Geophysical Research Abstracts, 7.

Anthropogenic modes of large-scale dispersal have so far been documented in 14 species of mysids (fam. Mysidae). In these cases, the limits of large hydrological systems, continents or even of the Atlantic or Pacific basins have been transgressed. Transoceanic dispersal mainly involved transport in ballast water. Dispersal between inland waters was formerly mainly due to intentional transplantations in order to enrich fish food: such practices in the 1950s to 1970s were terminated in the early 1980s when detrimental effects on the ecosystem level were noted. Non-intentional transcontinental dispersal mainly involved inland navigation, i.e. ballast water or cooling water filters, but fish stocking, construction of waterways and passage through water pipelines may also have played some role.
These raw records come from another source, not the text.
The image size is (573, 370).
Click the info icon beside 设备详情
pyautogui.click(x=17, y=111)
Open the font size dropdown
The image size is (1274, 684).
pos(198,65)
Most cases of non-intentional anthropogenic dispersal affected euryhaline benthopelagic species, with at least some populations occurring in lagoons, estuaries and harbours. This holds true even for species with populations 1000 km inland, such as Hemimysis anomala, Limnomysis benedeni and Katamysis warpachowskyi, all living along large river systems (Danube, Don, Volga). Detrimental environmental impacts have so far mainly been related to the mass occurrence of predatory species (all being partly phytophagous, especially the early life stages) in deep inland waters. Water depths exceeding about 10 m appear to favour mass occurrence because low light intensities on the bottom protect against predation by visually oriented fish during daytime, while the mysids migrate upwards for feeding during the night. The observed detrimental effects after invasions of certain mysid species include overgrazing of zooplankton and subsequent eutrophication symptoms, enhanced bioaccumulation of toxicants (PCB, Hg; possibly due to insertion of an additional trophic level into the food web), and reduction of certain fish stocks.